- **DIRECTION 1**
Transcribe the part of the travel account starting with "Apparantly this place" and going on through "on every side.".

#### ARTICLE

After a few failed attempts at pancake mixing the next morning we produced something that vaguely resembled burnt scrambled egg, ate it and headed off in to the forest. We came to a huge lilly pond where we soaked up the sun and sacrificed ourselves to the mosquitoes. Grabbed our bikes and cycled to the beach where we paddled in the Pacific, Jon cartwheeling in the wetsand.  

Seattle

June 25, 2006

I love this place. As you drive South the city creeps up on you, all shining water, skyscrapers and space needle. Looks like the kind of scene that should have credits rolling up it. Should anyone want to visit the place, stay at the Hostel International just off 1st Avenue. Jon and I rolled up without booking and got the last two beds in the place. I've never seen such a hostel – huge free breakfast, massive rooms, no 'line ups' for the shower andcomplementary stuff wherever you go. The people here seem friendly without the stepford wives quality of the Canadians – more down to earth.

Apparantly this place is supposed to rain all the time but the city has been bathed in sunlight since we got here. Rather than being a grey drizzling city it's the most colourful city I've ever been to. The Pike Place public market sells more beautiful flowers than I have ever seen - cheap because they are grown locally. The whole place is bustling and alive with water and sky scraper views on every side.

########
#### EXTRACTED ENTRIES

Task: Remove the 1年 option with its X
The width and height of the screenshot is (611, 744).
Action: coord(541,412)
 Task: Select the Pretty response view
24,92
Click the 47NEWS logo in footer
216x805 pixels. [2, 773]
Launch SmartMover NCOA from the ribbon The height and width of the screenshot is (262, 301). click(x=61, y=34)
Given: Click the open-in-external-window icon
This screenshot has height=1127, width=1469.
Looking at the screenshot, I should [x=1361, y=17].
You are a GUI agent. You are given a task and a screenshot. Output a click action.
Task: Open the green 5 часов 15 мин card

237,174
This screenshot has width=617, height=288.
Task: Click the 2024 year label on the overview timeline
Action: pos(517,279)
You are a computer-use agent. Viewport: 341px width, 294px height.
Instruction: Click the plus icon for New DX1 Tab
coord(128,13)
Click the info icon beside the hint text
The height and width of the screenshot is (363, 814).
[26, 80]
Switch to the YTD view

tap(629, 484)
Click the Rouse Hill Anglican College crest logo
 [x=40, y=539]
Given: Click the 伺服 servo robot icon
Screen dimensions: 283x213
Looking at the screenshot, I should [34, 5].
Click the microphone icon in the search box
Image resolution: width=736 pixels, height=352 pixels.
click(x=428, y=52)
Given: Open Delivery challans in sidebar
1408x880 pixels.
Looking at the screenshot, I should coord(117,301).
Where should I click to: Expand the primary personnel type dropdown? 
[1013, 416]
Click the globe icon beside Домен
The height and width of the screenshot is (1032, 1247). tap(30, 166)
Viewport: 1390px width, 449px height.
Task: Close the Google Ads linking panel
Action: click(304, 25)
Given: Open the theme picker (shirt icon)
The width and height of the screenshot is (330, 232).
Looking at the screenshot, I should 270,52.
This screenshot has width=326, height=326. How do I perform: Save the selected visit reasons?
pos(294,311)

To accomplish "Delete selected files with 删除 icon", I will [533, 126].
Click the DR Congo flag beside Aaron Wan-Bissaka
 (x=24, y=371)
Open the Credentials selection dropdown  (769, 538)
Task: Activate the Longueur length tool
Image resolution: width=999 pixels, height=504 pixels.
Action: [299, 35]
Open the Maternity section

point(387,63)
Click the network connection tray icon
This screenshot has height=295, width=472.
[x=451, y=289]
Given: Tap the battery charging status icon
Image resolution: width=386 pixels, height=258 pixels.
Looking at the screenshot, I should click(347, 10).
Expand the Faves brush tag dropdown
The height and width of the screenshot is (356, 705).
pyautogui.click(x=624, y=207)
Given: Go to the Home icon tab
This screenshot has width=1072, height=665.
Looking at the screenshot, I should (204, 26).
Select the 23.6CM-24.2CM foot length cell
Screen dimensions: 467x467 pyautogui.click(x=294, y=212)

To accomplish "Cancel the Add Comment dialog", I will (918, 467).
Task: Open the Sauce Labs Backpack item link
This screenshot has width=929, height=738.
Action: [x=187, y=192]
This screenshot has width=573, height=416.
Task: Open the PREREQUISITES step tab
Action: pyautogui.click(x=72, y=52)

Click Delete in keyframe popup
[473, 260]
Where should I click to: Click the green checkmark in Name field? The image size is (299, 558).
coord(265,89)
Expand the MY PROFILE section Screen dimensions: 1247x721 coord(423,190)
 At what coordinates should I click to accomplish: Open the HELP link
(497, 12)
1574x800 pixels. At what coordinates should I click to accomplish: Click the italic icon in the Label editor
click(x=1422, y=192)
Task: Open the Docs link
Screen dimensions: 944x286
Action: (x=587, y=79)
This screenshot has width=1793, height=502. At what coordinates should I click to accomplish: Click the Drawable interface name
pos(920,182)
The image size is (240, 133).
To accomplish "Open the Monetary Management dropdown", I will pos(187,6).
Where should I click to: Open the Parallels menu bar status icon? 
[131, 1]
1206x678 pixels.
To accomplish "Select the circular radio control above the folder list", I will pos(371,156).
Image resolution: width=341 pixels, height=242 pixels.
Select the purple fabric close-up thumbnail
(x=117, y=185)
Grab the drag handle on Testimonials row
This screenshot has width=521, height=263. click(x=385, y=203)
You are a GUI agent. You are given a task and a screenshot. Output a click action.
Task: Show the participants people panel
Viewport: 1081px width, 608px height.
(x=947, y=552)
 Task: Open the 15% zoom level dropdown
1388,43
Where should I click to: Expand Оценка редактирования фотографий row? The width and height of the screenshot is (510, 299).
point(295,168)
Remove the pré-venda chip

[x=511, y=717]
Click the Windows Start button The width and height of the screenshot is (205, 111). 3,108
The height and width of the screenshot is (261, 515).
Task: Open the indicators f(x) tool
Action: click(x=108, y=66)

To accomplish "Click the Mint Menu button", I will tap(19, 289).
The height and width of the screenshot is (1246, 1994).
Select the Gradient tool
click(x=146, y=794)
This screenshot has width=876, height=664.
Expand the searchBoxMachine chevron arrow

########

- **DIRECTION 2**
Repeat word for word the lines of the records starting with the line with "1206x678 pixels." and going on through the line with "This screenshot has width=521, height=263.".

- **EXERCISE ANSWER 1**
Apparantly this place is supposed to rain all the time but the city has been bathed in sunlight since we got here. Rather than being a grey drizzling city it's the most colourful city I've ever been to. The Pike Place public market sells more beautiful flowers than I have ever seen - cheap because they are grown locally. The whole place is bustling and alive with water and sky scraper views on every side.

- **EXERCISE ANSWER 2**
1206x678 pixels.
To accomplish "Select the circular radio control above the folder list", I will pos(371,156).
Image resolution: width=341 pixels, height=242 pixels.
Select the purple fabric close-up thumbnail
(x=117, y=185)
Grab the drag handle on Testimonials row
This screenshot has width=521, height=263. click(x=385, y=203)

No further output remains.